===== SUPPLIED DATA =====
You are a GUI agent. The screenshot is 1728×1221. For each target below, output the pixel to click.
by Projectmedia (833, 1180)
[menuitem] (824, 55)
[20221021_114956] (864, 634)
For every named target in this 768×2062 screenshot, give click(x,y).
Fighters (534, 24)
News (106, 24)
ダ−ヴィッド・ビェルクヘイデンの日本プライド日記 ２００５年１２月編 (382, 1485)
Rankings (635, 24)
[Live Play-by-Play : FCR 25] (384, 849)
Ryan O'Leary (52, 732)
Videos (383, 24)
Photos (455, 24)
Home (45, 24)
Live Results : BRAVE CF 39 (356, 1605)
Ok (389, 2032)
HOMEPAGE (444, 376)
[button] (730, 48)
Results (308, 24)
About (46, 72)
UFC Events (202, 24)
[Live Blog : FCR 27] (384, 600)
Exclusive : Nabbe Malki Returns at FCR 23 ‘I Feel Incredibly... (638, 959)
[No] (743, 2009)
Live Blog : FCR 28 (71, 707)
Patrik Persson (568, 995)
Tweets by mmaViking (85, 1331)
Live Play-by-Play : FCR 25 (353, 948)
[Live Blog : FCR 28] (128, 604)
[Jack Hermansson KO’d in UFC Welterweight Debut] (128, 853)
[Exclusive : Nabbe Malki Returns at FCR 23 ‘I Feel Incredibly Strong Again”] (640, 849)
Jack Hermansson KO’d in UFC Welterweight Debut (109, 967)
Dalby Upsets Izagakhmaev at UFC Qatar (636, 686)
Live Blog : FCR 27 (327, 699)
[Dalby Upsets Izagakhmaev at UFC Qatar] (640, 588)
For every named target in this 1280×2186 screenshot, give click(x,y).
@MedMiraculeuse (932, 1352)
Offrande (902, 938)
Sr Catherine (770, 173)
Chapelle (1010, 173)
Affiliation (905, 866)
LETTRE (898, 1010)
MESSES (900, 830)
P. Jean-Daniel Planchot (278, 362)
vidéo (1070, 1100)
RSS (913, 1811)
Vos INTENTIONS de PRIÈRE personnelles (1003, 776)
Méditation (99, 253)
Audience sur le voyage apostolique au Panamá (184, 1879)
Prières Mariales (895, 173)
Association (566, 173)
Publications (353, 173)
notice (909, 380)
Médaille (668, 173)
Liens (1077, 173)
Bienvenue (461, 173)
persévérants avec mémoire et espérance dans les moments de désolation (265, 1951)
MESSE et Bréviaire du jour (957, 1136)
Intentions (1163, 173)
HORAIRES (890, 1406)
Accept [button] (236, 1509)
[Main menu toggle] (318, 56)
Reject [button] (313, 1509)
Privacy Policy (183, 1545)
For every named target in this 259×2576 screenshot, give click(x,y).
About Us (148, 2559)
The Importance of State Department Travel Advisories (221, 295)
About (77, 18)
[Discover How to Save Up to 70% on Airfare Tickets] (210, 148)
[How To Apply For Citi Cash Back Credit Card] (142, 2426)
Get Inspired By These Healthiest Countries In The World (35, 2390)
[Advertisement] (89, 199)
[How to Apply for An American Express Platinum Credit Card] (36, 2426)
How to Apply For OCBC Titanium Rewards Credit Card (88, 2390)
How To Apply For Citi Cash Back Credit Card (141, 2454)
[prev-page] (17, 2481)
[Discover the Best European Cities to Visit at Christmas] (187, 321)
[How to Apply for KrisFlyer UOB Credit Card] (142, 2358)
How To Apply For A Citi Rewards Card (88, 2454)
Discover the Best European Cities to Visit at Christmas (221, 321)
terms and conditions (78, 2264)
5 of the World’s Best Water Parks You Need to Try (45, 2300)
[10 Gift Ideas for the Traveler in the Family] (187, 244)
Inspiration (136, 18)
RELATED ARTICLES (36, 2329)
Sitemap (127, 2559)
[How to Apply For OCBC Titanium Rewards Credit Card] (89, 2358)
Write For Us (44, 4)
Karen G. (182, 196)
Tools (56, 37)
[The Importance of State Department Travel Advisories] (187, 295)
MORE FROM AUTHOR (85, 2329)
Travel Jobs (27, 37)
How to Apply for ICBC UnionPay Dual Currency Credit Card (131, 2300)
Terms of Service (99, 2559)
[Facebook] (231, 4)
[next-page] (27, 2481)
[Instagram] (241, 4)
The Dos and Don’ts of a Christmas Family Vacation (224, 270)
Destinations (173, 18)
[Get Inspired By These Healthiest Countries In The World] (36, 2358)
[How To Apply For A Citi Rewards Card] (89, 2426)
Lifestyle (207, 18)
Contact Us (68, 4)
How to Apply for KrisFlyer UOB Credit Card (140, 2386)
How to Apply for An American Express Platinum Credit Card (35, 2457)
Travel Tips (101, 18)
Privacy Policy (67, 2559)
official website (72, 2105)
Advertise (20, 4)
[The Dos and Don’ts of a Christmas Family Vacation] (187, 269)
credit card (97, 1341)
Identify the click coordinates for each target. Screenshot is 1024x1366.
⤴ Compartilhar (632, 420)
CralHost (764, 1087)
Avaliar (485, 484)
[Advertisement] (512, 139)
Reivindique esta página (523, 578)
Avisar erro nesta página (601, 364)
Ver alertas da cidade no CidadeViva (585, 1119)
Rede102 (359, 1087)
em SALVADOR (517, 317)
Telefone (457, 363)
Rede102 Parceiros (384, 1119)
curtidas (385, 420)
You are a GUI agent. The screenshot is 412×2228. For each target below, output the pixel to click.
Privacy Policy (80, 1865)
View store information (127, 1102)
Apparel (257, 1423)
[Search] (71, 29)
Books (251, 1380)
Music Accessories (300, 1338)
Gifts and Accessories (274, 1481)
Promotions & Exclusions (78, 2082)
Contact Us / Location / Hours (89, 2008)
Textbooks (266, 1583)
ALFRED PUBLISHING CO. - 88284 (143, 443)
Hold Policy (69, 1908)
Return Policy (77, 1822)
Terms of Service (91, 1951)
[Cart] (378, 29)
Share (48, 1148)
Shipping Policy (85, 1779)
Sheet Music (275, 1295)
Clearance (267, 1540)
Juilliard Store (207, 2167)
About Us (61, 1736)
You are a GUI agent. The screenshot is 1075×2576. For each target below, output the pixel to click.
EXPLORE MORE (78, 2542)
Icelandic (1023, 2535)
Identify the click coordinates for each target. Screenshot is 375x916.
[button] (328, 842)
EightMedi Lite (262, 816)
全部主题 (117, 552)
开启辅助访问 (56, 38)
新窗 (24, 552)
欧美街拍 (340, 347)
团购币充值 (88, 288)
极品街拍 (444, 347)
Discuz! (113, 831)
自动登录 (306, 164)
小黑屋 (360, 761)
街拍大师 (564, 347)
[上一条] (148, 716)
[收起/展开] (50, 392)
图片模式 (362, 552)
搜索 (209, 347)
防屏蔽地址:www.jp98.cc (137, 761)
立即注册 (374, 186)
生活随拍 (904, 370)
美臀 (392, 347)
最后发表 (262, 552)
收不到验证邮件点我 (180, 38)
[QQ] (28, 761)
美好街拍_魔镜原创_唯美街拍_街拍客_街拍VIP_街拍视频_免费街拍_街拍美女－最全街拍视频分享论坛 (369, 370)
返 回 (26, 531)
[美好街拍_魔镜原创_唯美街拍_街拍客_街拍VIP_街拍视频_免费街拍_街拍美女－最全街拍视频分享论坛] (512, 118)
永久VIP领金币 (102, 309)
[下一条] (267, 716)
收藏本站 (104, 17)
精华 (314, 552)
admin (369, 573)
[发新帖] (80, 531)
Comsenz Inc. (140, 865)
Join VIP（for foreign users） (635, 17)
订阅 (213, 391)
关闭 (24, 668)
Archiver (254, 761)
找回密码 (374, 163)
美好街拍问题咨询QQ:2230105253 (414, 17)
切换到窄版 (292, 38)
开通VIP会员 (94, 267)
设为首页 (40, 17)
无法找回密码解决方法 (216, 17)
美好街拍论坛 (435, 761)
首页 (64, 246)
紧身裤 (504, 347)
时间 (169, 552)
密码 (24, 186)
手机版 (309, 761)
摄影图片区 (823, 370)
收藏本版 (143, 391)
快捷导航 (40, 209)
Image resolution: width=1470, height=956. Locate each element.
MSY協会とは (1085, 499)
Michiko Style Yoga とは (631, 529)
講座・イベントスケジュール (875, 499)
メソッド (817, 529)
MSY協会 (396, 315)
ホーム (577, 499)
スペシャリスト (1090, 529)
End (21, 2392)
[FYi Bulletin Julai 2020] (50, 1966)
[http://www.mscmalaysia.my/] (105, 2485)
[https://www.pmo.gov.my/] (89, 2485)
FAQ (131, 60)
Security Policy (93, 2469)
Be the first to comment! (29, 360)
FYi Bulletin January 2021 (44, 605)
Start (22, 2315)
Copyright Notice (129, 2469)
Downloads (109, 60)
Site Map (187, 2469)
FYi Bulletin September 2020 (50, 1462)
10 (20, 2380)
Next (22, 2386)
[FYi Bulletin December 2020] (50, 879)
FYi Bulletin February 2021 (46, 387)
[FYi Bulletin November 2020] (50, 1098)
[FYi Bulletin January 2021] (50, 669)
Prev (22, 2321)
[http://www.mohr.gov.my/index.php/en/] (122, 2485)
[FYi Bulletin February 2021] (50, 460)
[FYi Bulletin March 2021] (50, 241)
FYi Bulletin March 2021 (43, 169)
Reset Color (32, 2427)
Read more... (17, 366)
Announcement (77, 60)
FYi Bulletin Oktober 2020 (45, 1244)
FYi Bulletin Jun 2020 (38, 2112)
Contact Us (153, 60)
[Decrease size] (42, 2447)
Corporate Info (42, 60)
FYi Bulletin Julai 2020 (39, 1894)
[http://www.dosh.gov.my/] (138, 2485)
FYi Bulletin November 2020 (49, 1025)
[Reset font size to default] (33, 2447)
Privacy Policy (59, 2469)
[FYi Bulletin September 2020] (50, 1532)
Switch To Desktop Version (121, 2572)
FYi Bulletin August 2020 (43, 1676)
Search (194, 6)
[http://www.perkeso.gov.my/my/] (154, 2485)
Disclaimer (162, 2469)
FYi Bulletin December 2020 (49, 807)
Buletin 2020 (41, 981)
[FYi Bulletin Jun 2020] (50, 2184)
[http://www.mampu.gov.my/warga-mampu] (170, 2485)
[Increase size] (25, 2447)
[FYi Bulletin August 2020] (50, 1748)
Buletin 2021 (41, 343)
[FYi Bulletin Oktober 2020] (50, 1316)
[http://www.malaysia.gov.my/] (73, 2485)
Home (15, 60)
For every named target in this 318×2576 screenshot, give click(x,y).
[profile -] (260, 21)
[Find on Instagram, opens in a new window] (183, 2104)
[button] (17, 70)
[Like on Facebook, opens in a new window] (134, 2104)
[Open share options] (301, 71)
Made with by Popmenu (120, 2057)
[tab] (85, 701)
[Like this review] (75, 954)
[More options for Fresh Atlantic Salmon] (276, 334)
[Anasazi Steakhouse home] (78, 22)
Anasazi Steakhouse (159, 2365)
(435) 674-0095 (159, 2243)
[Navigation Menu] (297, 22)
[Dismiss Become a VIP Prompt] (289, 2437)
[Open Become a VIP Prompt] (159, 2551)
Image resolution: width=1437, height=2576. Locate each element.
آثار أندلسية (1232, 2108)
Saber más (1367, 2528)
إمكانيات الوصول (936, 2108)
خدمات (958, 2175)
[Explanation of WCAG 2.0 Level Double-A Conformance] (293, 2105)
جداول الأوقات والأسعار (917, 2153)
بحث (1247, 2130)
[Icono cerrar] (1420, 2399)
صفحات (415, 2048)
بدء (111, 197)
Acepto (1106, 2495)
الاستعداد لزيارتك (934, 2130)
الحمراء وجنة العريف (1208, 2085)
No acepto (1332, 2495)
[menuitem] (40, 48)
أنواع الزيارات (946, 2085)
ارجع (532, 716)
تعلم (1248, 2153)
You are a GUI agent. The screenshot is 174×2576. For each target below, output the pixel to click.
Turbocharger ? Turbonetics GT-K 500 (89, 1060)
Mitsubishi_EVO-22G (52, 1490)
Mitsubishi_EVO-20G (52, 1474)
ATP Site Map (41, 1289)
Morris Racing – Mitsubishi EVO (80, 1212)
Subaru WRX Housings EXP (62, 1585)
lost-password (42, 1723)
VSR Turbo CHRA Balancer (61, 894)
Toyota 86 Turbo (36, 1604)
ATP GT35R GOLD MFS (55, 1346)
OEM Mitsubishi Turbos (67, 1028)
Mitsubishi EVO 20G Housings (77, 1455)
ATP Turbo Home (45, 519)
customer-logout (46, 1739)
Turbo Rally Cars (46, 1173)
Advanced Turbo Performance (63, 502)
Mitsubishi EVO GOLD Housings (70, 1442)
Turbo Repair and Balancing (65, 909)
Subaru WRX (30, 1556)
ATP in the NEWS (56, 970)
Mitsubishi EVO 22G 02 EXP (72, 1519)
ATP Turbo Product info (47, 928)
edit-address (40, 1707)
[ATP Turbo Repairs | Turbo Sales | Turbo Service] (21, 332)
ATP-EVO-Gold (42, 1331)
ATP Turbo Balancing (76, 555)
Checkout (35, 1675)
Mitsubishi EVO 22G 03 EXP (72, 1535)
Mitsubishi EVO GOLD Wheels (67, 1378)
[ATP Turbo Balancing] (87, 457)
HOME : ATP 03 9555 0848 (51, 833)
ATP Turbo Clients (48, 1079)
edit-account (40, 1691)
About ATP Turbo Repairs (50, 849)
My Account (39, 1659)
=====
◆ WHAT YOU NEED TO DO:
Please make an exact copy of the lines above from the line with "[button] (730, 48)" through the line with "Live Play-by-Play : FCR 25 (353, 948)", both ends included.

◆ ANSWER BOX:
[button] (730, 48)
Results (308, 24)
About (46, 72)
UFC Events (202, 24)
[Live Blog : FCR 27] (384, 600)
Exclusive : Nabbe Malki Returns at FCR 23 ‘I Feel Incredibly... (638, 959)
[No] (743, 2009)
Live Blog : FCR 28 (71, 707)
Patrik Persson (568, 995)
Tweets by mmaViking (85, 1331)
Live Play-by-Play : FCR 25 (353, 948)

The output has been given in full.